福田監督は笑みを絶やさない、気さくな人物であった。率直にこちらが抱いていた印象を伝えた。エリートビジネスマンでスキがなく強い、強いと思っていた人物だったと。それが、なぜまた正反対の「弱さ」を白日にさらしたのか。その意図を知りたかった。

「僕はいつもこういうタッチですけど。一方でもちろん僕らは将来のエンターテインメントのビジネスをやっているわけで、彼我(ひが)の差を創出するためにプロデュースしなければいけない。だから、そういう印象を持ってましたと思わせたなら、僕らのブランド戦略の勝ちですよね。あえて、そういう尖(とが)ったところを(演出した)というか」

そして核心を突く言葉を口にした。

「僕はお上品な生まれじゃない。でも、そういうところに杭(くい)を打ってやろうと思って、暁星の門をたたき、東大の門をたたき、行ってみたところで“こういうものか”って分かるわけじゃないですか。外からの見え方、中にいる時の自分たちの見え方。いろんなものが僕にはある。僕は小さい頃からコンプレックスの塊でした。だからこそ分かる、その利用価値が。“やれ東大だ”とか“やれ公認会計士”だとか、くそエリートで嫌なヤツなんだろうなっていう一瞬敬遠するところ、そこを越えた時にグッと人をひきつけられる」

そう話した福田監督の源流をたどるとこうだ。東京・江戸川の生まれ、実家は青果店。サッカー少年だった時から全国大会で活躍する暁星の赤いユニホームに憧れ、塾に通って中学受験した。しかし、あえなく不合格。通った別の中学が暁星の隣駅だったことから、暁星の制服を見るたびに劣等感を味わった。

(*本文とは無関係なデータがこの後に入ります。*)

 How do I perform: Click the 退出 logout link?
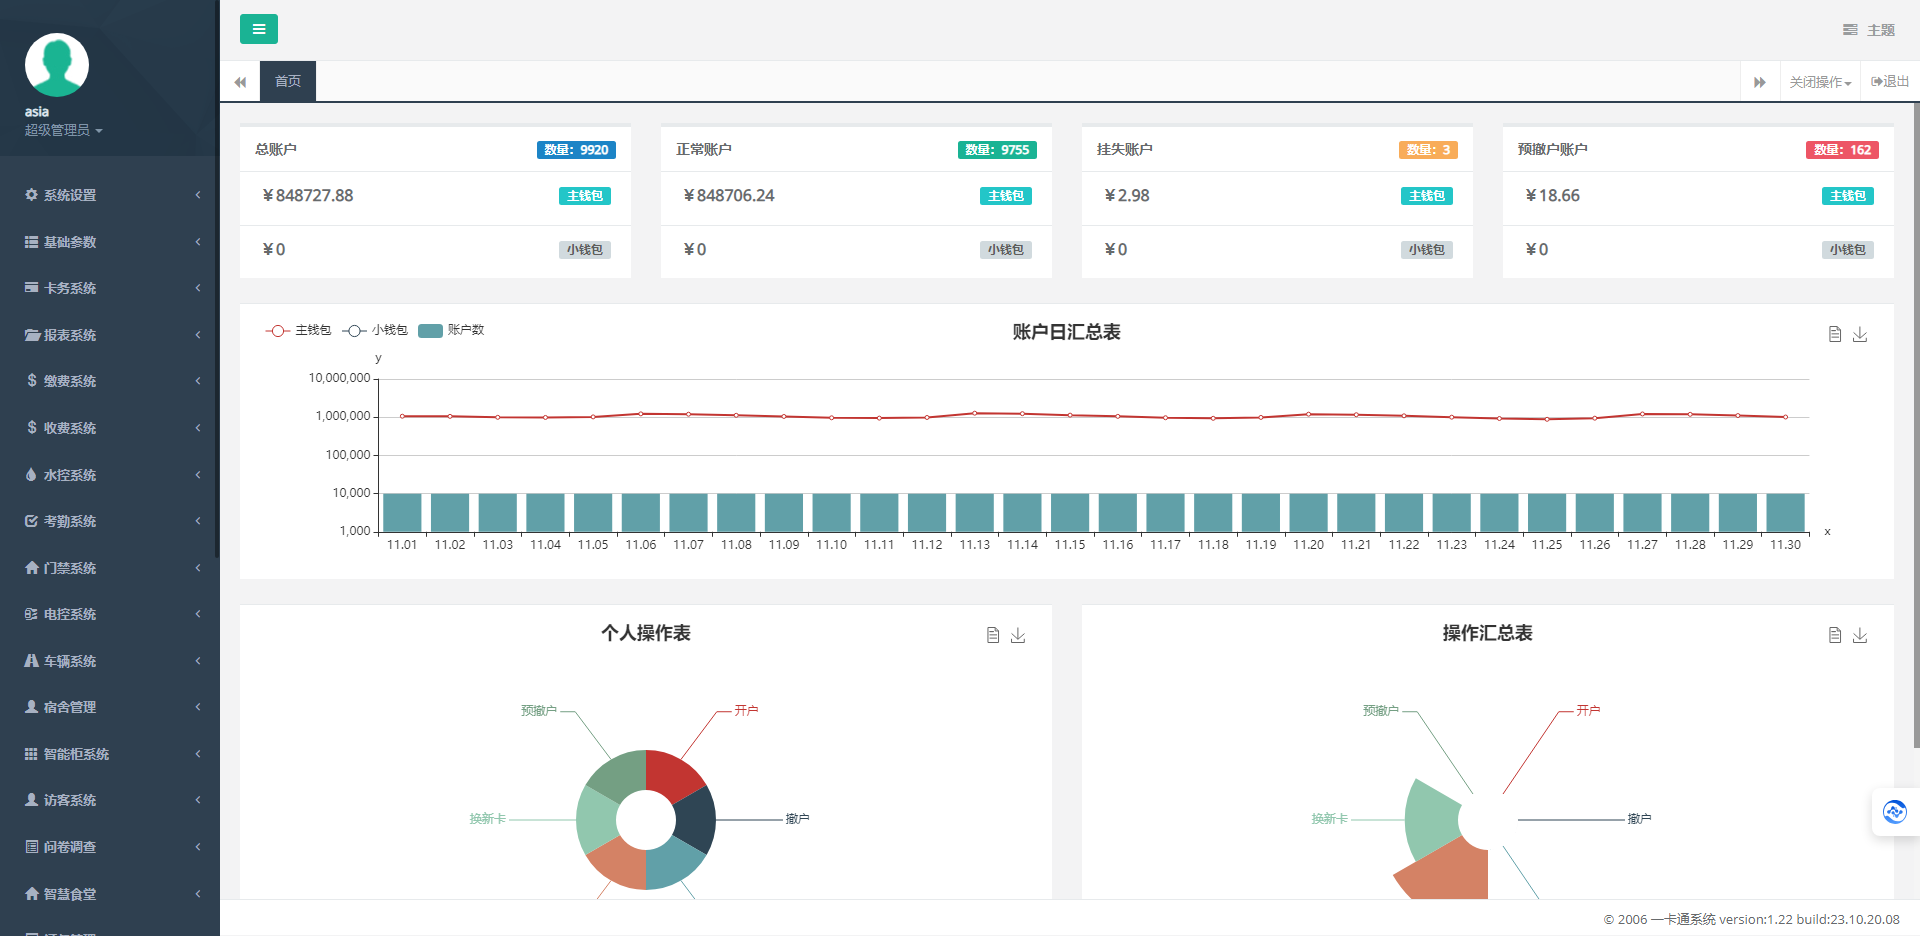coord(1890,82)
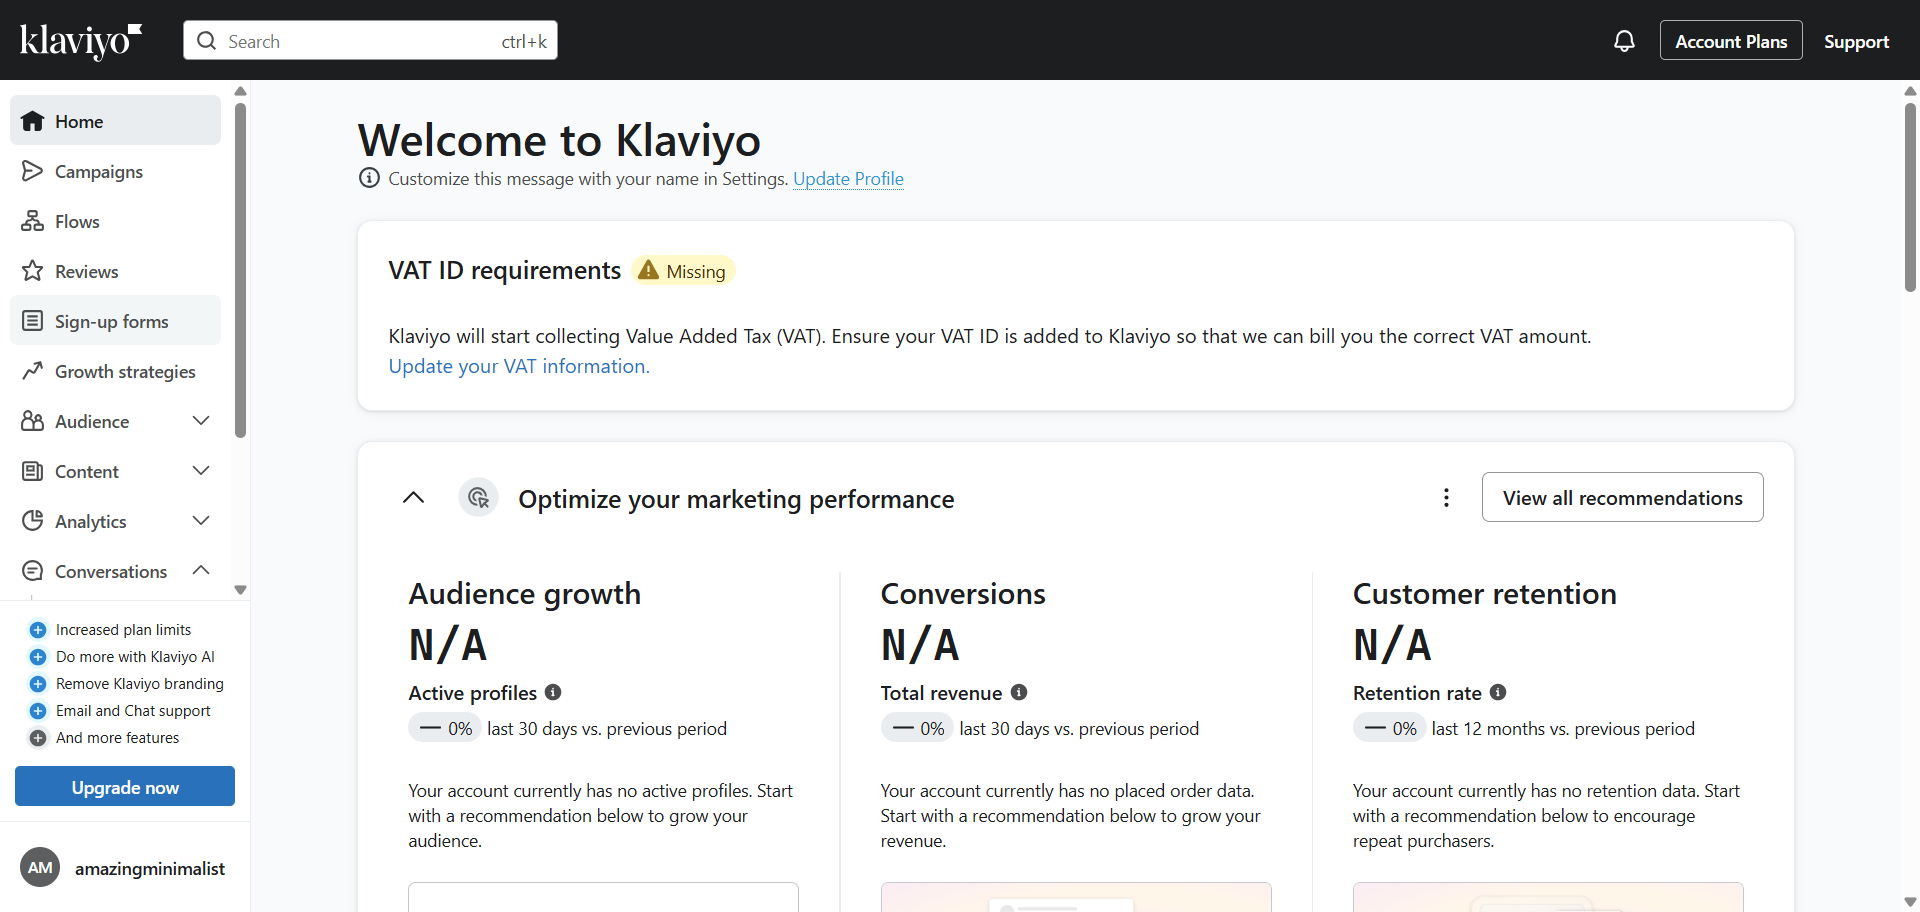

思春期の負の感情は生活にも影響を及ぼした。素行不良で系列高校への進学はかなわず、他校を受験することになった。憧れの思いが首をもたげた。「若干名」の募集に一縷(いちる)の望みをかけ、再び暁星を受験。期せず合格を手にした。だが、そこに待っていたのはコンプレックス人生だった。

「林先生から入学する時に言われたことが、勉強でもサッカーでも日本一の努力をして日本一になれって。それに洗脳されて勉強もサッカーも手を抜かなかったけど。そこで知ったのが、世の中って残酷で、何かを成し遂げるために必要な努力の絶対量って、個人差があるんです。みんな努力をすれば報われるって言うじゃないですか、うそですよ。何か到達するには、ある人は1の努力で到達できて、ある人は100の努力をしても到達しないんですよ。僕はその現実を突きつけられた。誰よりも高校時代は練習しました。みんなから“努力家だ”って言われるのがすげぇ嫌だった。それは裏を返せば、努力しても結果を出せないヤツって言われている気がして。3年間すげえ頑張ったけど、1回も試合に出られなくて」

試合はおろか、ベンチにすら座ったことがないという。同期は最終的に13人しかいなかったのに、である。そこに大きな転機があった。

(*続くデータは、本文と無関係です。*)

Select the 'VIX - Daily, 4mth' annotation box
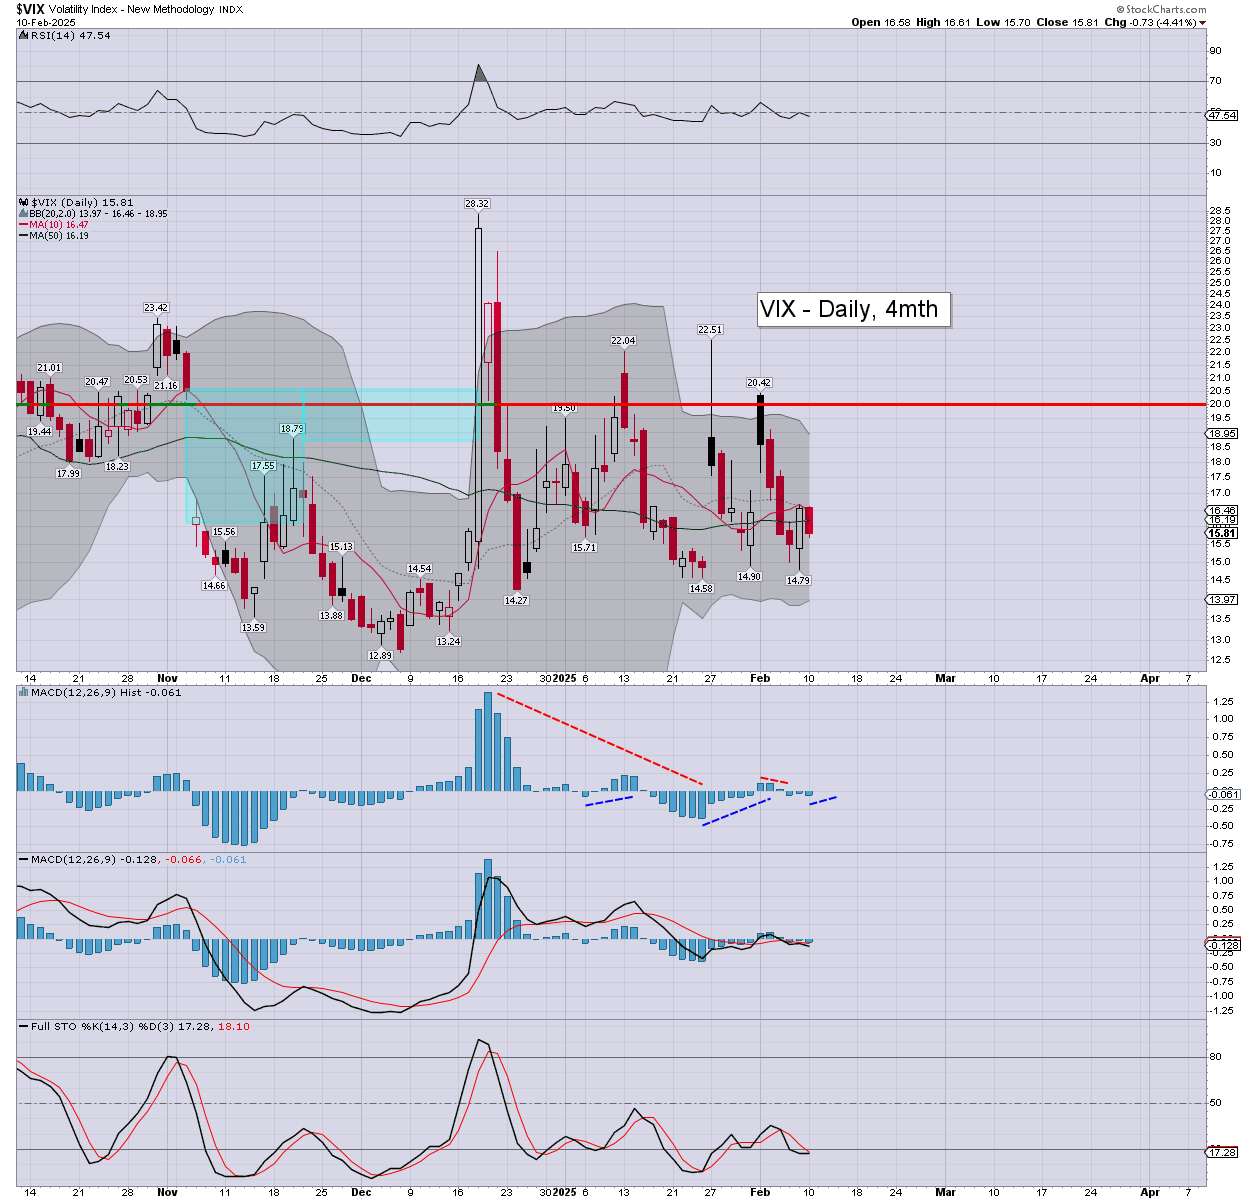 click(x=849, y=309)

1993年(平5)11月の全国高校サッカー選手権東京都予選決勝、暁星は東久留米(現東久留米総合)をPK戦の末に破り、全国切符をつかんだ。その瞬間を西が丘のロッカー室前の通路で見届けた。歓喜の涙を流す仲間たちの陰で、一人だけ悔し涙を流した。

「俺は何一つやれなかったし、手にできなかった」

仲間がうらやましく、自分が情けなかった。一方で「絶対に東大に行ってやる、この試合会場にいる誰よりもすごいヤツになってやる」。そう決意した。思いがけず、コンプレックスが力となったのだ。

■変えられる事と変えられない事

東大合格には2年を費やした。浪人生活2年目には父が闘病し、看病しながら勉強した。当時を振り返れば、先の見えない苦しさで胸がいっぱいになる。大学入学した年に、その父は他界してしまうのだが。ただ中学受験失敗に始まる長年の「学歴コンプレックス」は消えた。

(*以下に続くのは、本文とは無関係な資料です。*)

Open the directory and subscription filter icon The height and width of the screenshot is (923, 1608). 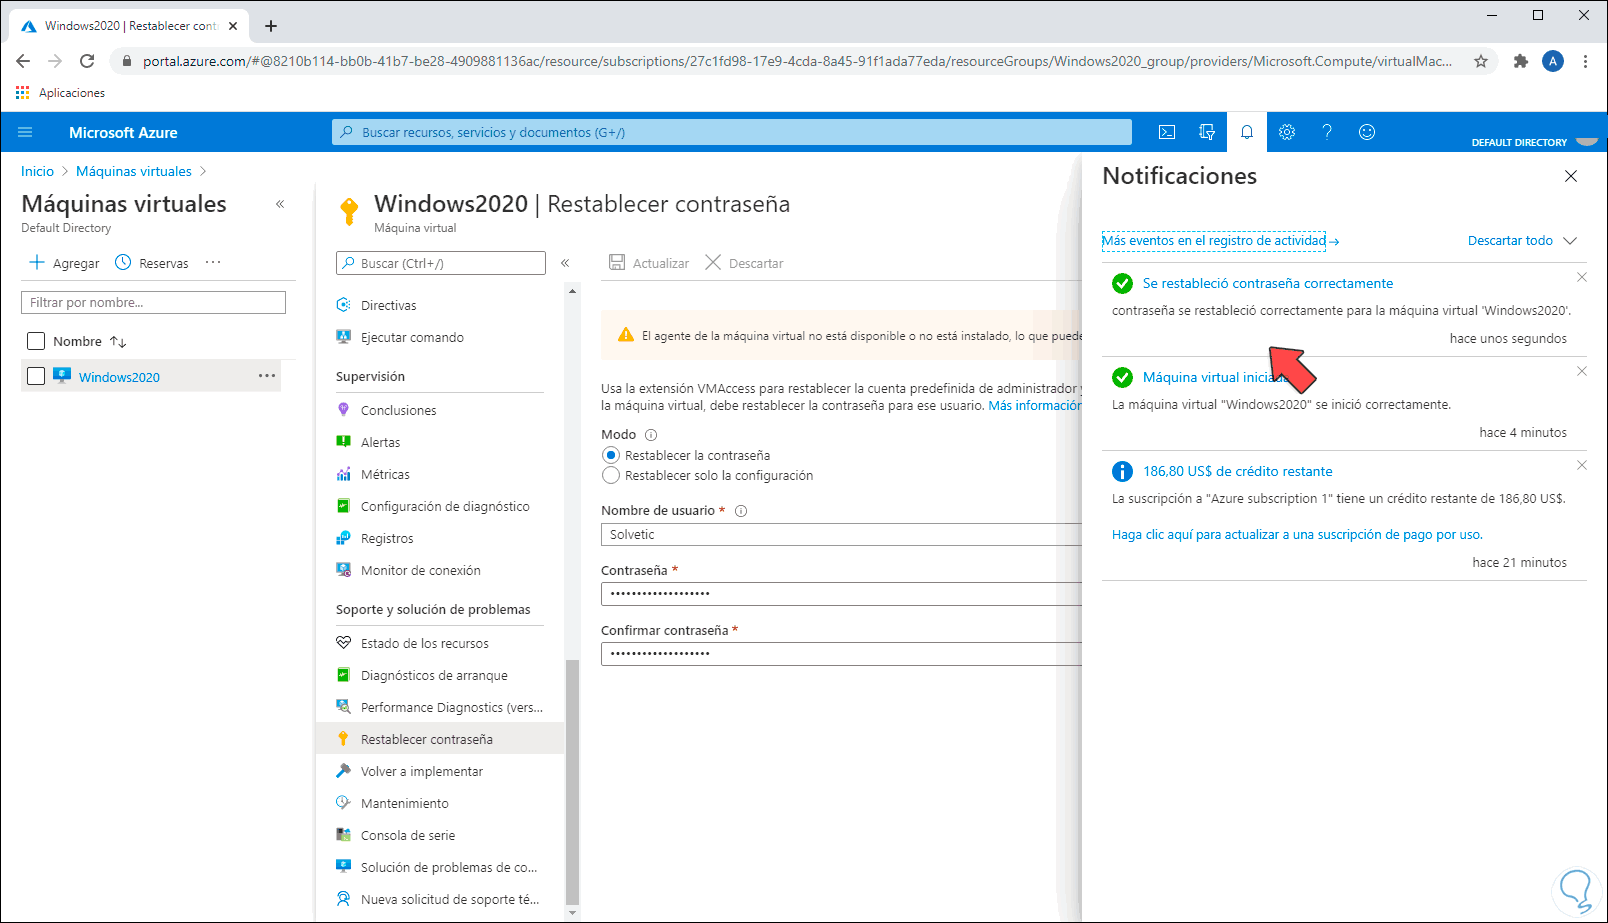[x=1207, y=132]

「大学受験だと、能力の差を努力で埋められる。ポテンシャル・コンプレックスは今でもあるけど、学歴コンプレックスは克服できた。僕はお産の時に左手が不自由になった。でも、これって生まれた時のケガだからどうしようもない。でも、それ以外のことって、自分の努力とアクションで変えようがある。僕の中では変えられるもの、変えられないものって明確にある。親と上司は選べない、生まれた時に背負ってしまったものって変えられない。ただ、いろんな制約条件の中で、何をアチーブ(達成)するか、どこまでアチーブできるか。これは僕の中でははっきりしている。逆に言うと、自分の努力次第でできるものがあるなら、そこにトライしないのは人生の機会損失でしかない」

東大(経済学部)が人生を変えた。そう言っても過言ではない。その後に続く人生では、サッカーと金融ビジネスを両立させるだけでなく、ビジネスマンとしての経験から、クラブの現場に企業の分業制、合理性を持ち込んだ。自らの監督スタイルは「優秀なスタッフと合意を形成し、決断するまで」と割り切る。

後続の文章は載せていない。